Le Balandre *** (in the Hotel Terminus, near the station)   Telephone: 05 65 53 32 00
Once the best restaurant in the Lot (it had a Michelin star), it's elegant but friendly.  The food is excellent and the wine list is incredible.   About 100 euros per person including fine wine.

L'Ô à la Bouche *?*  just moved to 56 les allées Fénelon. Telephone: 05 65 35 65 69
The new location is a lot spiffier than the old and the prices are higher. Intriguing.

L'Authentique * 134, rue St Urcisse Telephone: 05 65 22 51 88
Has the same proprietors as l'Ô à la Bouche, which was in this location, but has now moved.

Auberge du vieux Cahors ** 144, rue St Urcisse.   Telephone: 05 65 35 06 05
An above-average restaurant in an interesting building. Good selection of fixed-price menus.  Open every day in season.

Au Fil des Douceurs  **  Telephone: 05 65 22 13 04
A restaurant on a boat, but not touristy.   On the outside of the boucle (East side), just upstream of the Pont Cabessut.  Very reasonable set lunch.   Desserts a speciality.

Le Lamparo  *  Opposite the covered market (La Halle) on the South side.   Where the local business folks eat lunch.   Inexpensive.  Fills up by 12:30.   For those days when you don't want to spend two hours on a meal.   In the evening, the service is not so frenetic and the food is better.

Le Palais   On the West Side of Boulevard Gambetta, a little up the hill from la mairie.
Open all day.  Some English is spoken.  The terrace under the white wisteria is great in fine summer weather.

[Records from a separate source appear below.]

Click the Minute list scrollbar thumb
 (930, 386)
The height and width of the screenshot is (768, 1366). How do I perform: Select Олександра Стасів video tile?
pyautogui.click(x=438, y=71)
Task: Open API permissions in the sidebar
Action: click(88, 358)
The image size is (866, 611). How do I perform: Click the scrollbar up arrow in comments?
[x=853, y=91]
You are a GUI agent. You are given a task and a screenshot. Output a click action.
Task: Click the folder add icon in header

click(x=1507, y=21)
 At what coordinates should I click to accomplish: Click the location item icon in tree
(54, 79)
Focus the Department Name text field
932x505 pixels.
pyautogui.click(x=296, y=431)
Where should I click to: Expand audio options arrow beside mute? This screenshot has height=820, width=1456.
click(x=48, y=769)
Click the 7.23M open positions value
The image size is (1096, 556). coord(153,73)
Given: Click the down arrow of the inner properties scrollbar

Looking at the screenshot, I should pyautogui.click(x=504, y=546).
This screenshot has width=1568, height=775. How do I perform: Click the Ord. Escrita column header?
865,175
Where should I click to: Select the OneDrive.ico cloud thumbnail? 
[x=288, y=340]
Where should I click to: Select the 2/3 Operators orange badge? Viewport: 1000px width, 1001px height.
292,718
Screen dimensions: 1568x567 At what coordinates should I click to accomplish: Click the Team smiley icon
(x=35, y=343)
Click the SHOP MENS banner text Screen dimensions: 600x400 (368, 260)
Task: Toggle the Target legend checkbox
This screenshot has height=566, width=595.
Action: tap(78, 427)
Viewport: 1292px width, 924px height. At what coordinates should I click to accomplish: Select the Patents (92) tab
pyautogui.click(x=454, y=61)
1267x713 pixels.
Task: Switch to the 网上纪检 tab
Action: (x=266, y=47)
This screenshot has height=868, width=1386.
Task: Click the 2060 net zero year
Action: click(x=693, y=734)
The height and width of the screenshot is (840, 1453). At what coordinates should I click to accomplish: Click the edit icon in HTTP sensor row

Le Mephisto   10, Avenue Jean Jaurès, near the station and Pont Valentré.  The most entertaining of the many small local restaurants that serve good inexpensive traditional lunches.  There is no printed menu, but options are announced by the proprietor ( who enjoys practising his English).

Several Chinese restaurants serve a variety of Vietnamese and Cantonese dishes.

West of Cahors

Le Gindreau St Medard ****   Telephone: 05 65 36 22 27
Exquisite food in a beautiful part of the Lot.   Well worth the splurge.   Allow 45 minutes to get there.

La Récréation, Les Arques **   Telephone: 05 65 22 88 08
Made popular by the book "From Here You Can't See Paris" by Michael Sanders, it's largely frequented by anglophones.
Very good food, reasonably priced.  Allow an hour to get there and find the place.

Le Vinois, Caillac ***
Go over the narrow suspension bridge from Douelle (West of Pradines) and then use your map. (The chef gives cooking classes).

East of Cahors

Claude Marco, Lamagdelaine **   Telephone: 05 65 35 30 64
A bit pretentious and the food is heavy (and expensive).   Dress up.

La Truite Dorée, Vers   Telephone: 05 65 31 41 51
A large hotel restaurant, not fancy, but a great place to eat a leisurely meal, especially on the terrace on a sunny day.

Some general observations

Restaurants generally open at noon (last comers at 1:00) and at 7:30 (last seatings around 9:30).  If you call to make a reservation, a good time is when they are about to open (e.g. 11:45 or 7:00), preferably on a previous day, of course.  Most restaurants are closed two days a week, usually Sunday and Monday.  A few are open all day and every day, notably Le Palais (half way up the hill on Boulevard Gambetta) and Le Bordeaux (at the top of Gambetta, opposite the large parking lot).

The French often quietly say "bonjour" or "bonsoir" to neighbouring tables when they arrive and "au revoir" or "bonne soiree" as they leave.   It's all to do with sharing space.

Tipping is optional, but customary at a low level, for instance 20 centimes on a coffee, one euro per person on a budget lunch, 5% on a dinner (maximum 10% if the service is really exceptional).